Maria Phillips passed out, unable to handle the terrible news.

They recovered Cindy’s body.  Her father, a man that long abandoned Maria because he could not understand the woman’s abnormal devotion to their daughter, came back and with the help of his sisters, planned the little girl’s funeral.  Maria was inconsolable, neither her parents nor her siblings could get her attend the service and burial.  All she wanted to do was sit in her comfortable chair and wait. Sit and leave the cake on the table.

“Cindy’s coming back,” she would say when someone would try to take it away.

They found Maria in her chair a few days later, dead, having died of a broken heart.  The birthday cake had remained on the table where she had originally placed it, still pristine, untouched since she removed it from the box. 

Mark Phillips arrived at the house after burying his wife next to their daughter.  He wanted to clean it up, move Maria’s clothing out and move his daughter’s belonging out, donate them to needy families.  He went to the refrigerator to grab something cool: He knew Maria liked her beer cold.  On his way, he saw it, the cake, still in the middle of the dining room table.  He reached for it, to throw it away.

“No!” an unnatural yet familiar voice echoed throughout the house.  “Don’t move it.  Mark felt the room’s temperature fall.  He could see his breath.

Though shaken, he took another step towards the table.  He felt an ice cold hand touch his shoulder.  He spun around, looking for the person.  He saw the ghostly form of his dead wife standing, looking at him.

“She’ll be home soon,” her ghost whispered.  He shook his head in disbelief as Maria‘s form sat in a chair.  He reached out to grab the pastry.

“No!” Maria’s voice shouted in both ears.  He felt ice cold hands grab his shoulders.  He was spun around and pushed backwards with such force he was off his feet.  His body landed against an oak desk, his head snapped back.  His neck was snapped like a twig.

The ghost sat in the comfortable saying, “She’ll be home soon.”

Some say that to this day that you can see the cake in the middle of the dining room, even though there’s no furniture in the house, let alone a dining table.  And it’s said that if you’re foolish and walk into the house to take it, Maria’s ghost will throw you against an invisible desk, just like what happened to her husband.



A few campers nervously laughed, some shivered, huddling together under blankets. 

“Andy, that’s so not scary,” a boy said, showing off his bravado to the older girls.  He screamed when he felt a hand on his shoulder pulling him down to the ground.

The other male counselor looked down at him and smiled.

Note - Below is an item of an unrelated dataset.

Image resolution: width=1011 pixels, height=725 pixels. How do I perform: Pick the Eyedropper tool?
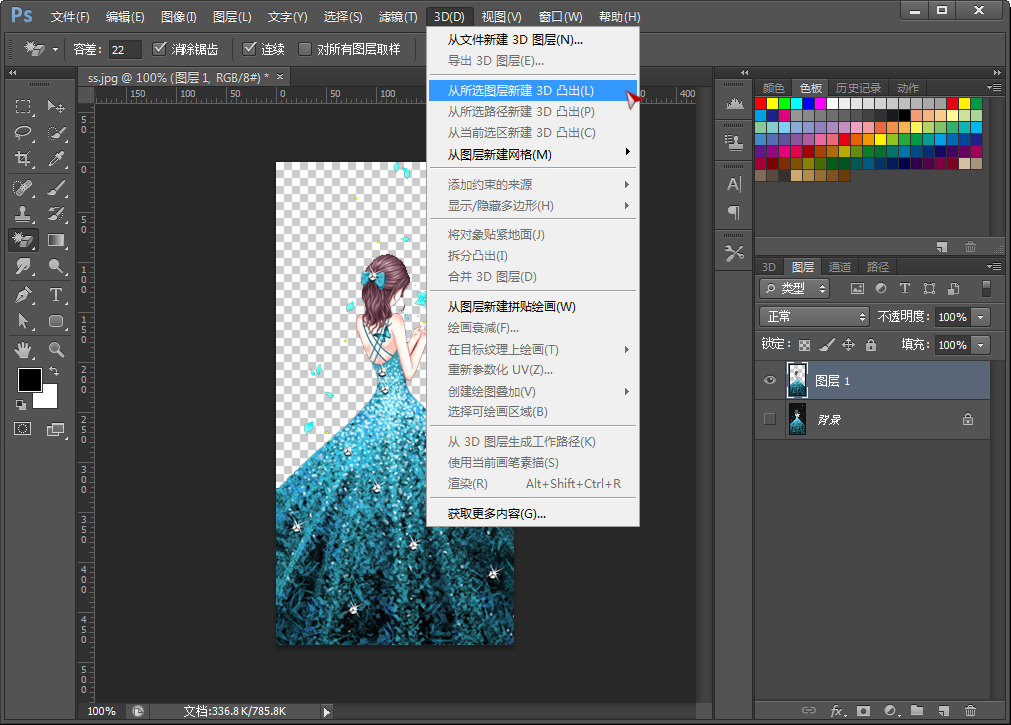pos(57,159)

“Nate, nice job,” Andy told his cousin.


(Twenty years later…)

“Why do we always get these jobs?” Andrzej Charron asked his partner and cousin Nathan Wright.

He shrugged and said, “Lucky, I guess.”  He sighed, checked his flashlight again, and chuckled.  “Ready to get the cake?”

“As ready as I’ll ever be.”  The private investigators, two men with a knack of solving the before unsolvable, steeled themselves and walked onto the abandoned home’s porch.  The front door was opened by a kick of Nathan’s right foot, and they entered.

They ignored the form of an angry woman in the picture window to their left.